[Pixel coordinate grounding data]
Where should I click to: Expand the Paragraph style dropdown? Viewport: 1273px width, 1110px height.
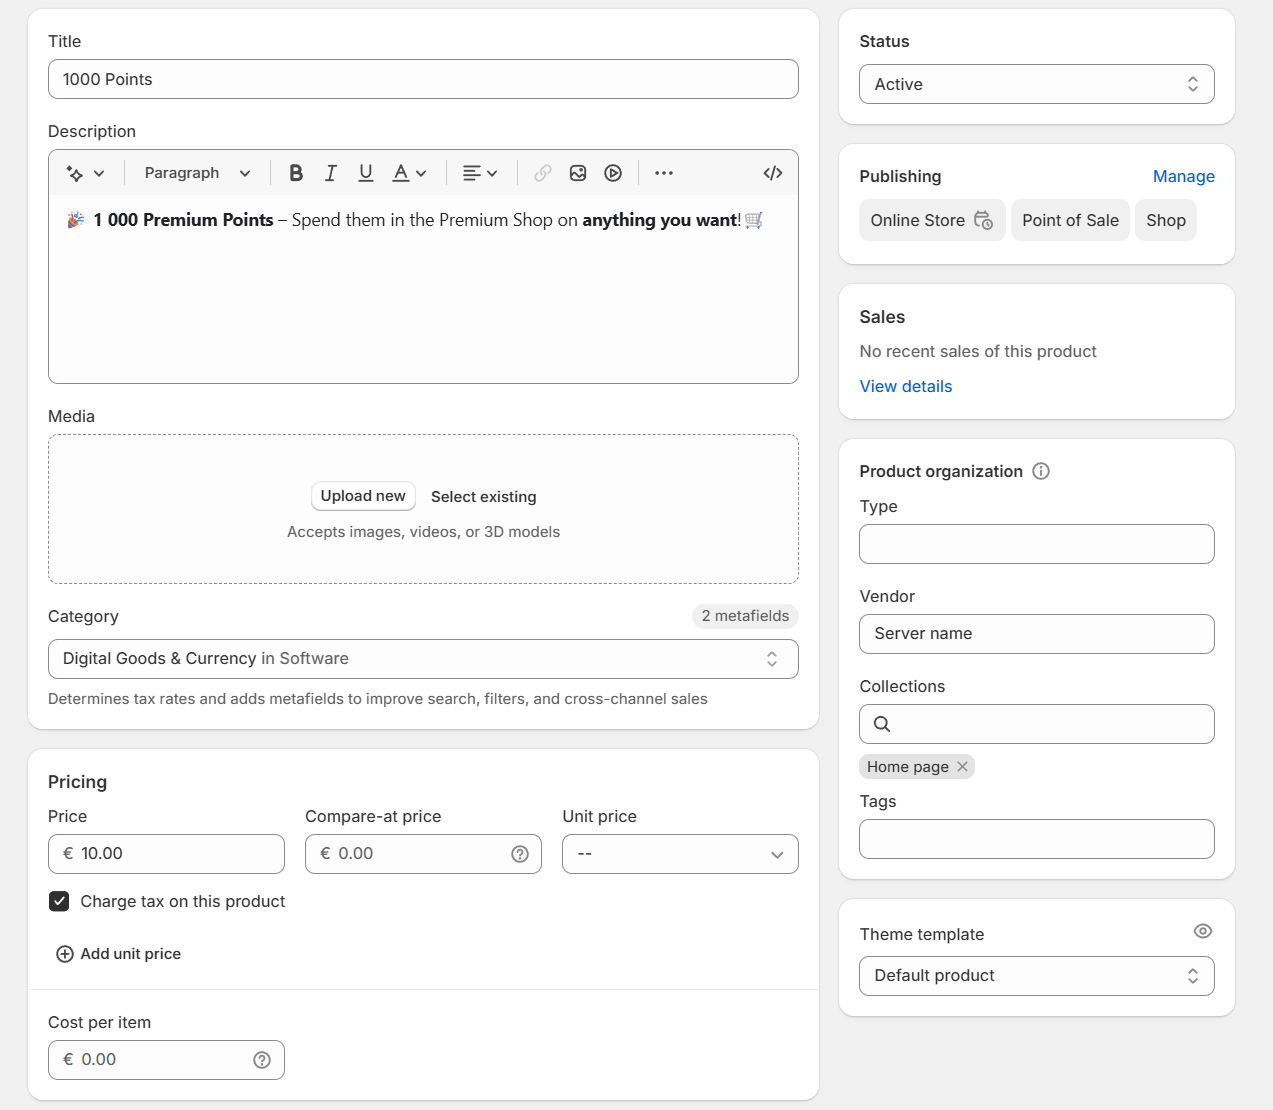pyautogui.click(x=197, y=173)
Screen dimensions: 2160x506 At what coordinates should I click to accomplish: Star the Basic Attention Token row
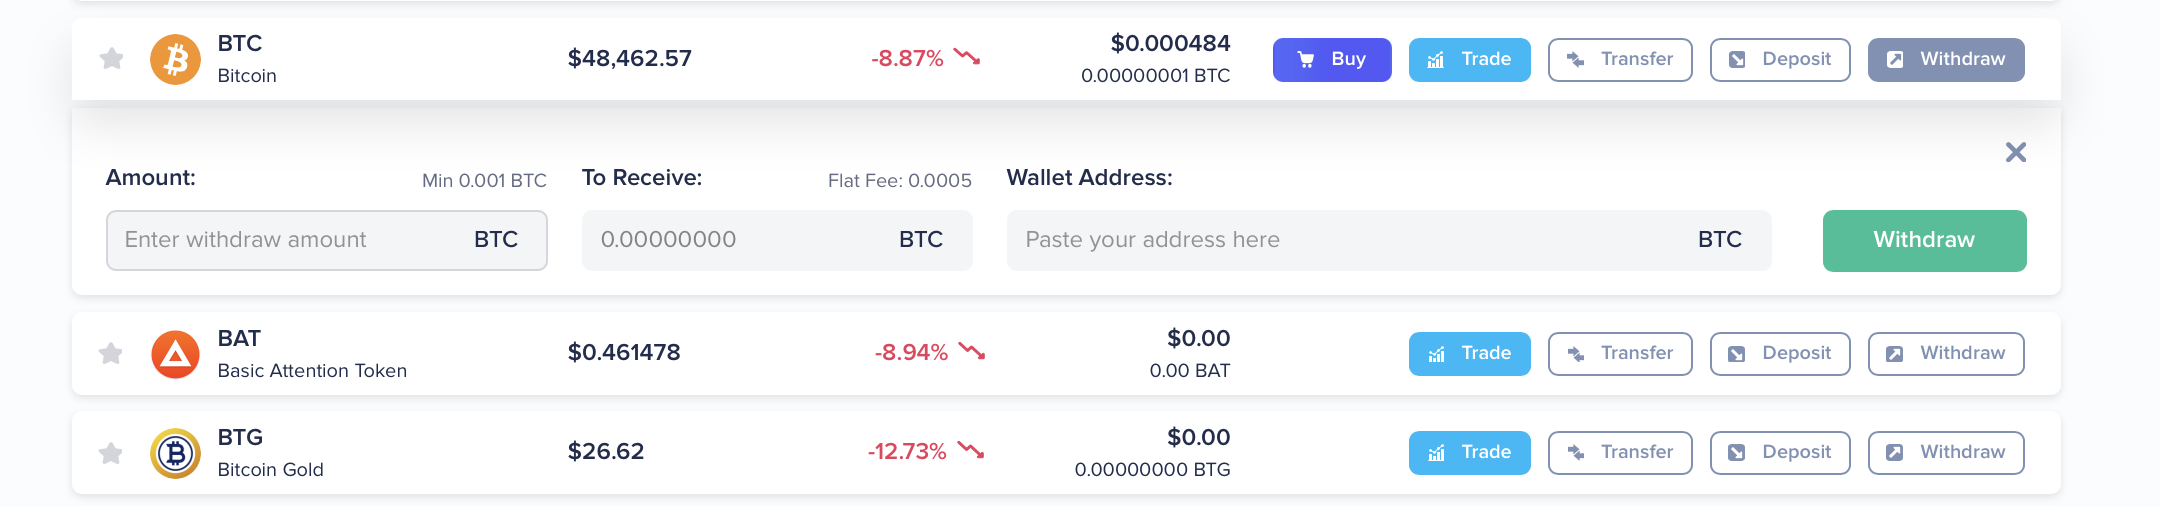(x=111, y=353)
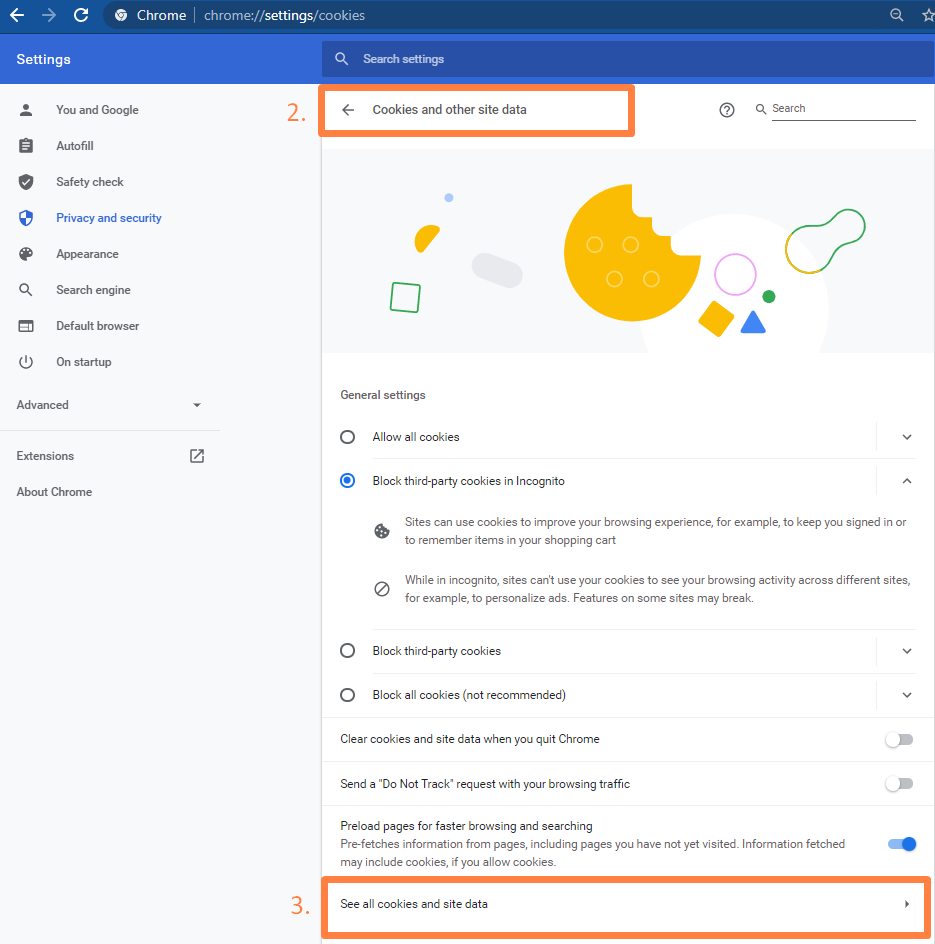935x944 pixels.
Task: Select the Allow all cookies radio button
Action: 348,437
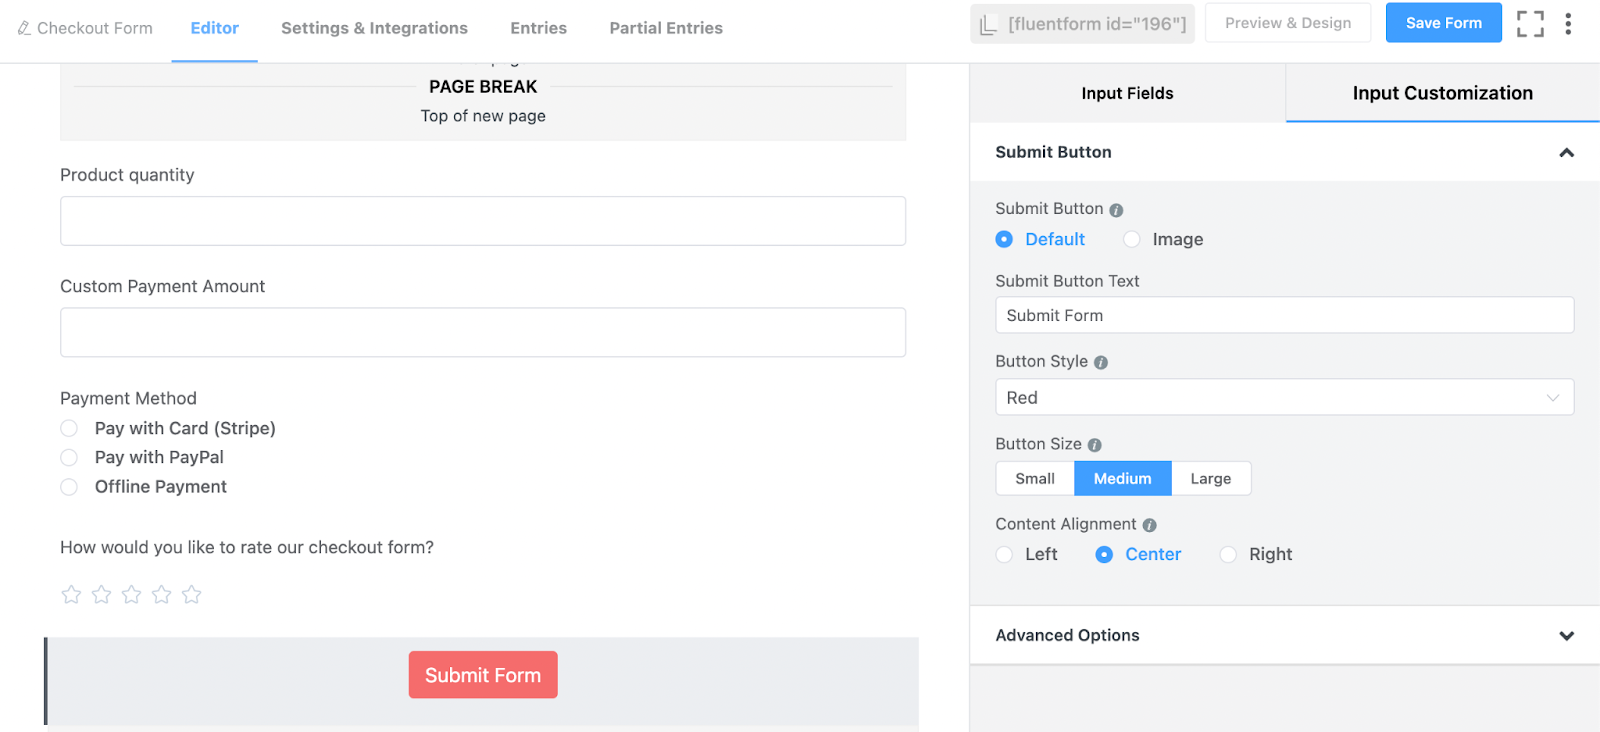Open the three-dot more options menu

(1568, 24)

# What to produce:
Before printing anything, remove the pictures; then print all the records exactly.

# Result:
Where should I click to: Expand the Paragraph style dropdown? Viewport: 1273px width, 1110px height.
pyautogui.click(x=197, y=173)
Screen dimensions: 2160x506 At what coordinates should I click to accomplish: Star the Basic Attention Token row
(x=111, y=353)
935x944 pixels.
Task: Select the Allow all cookies radio button
Action: 348,437
Open the three-dot more options menu

(1568, 24)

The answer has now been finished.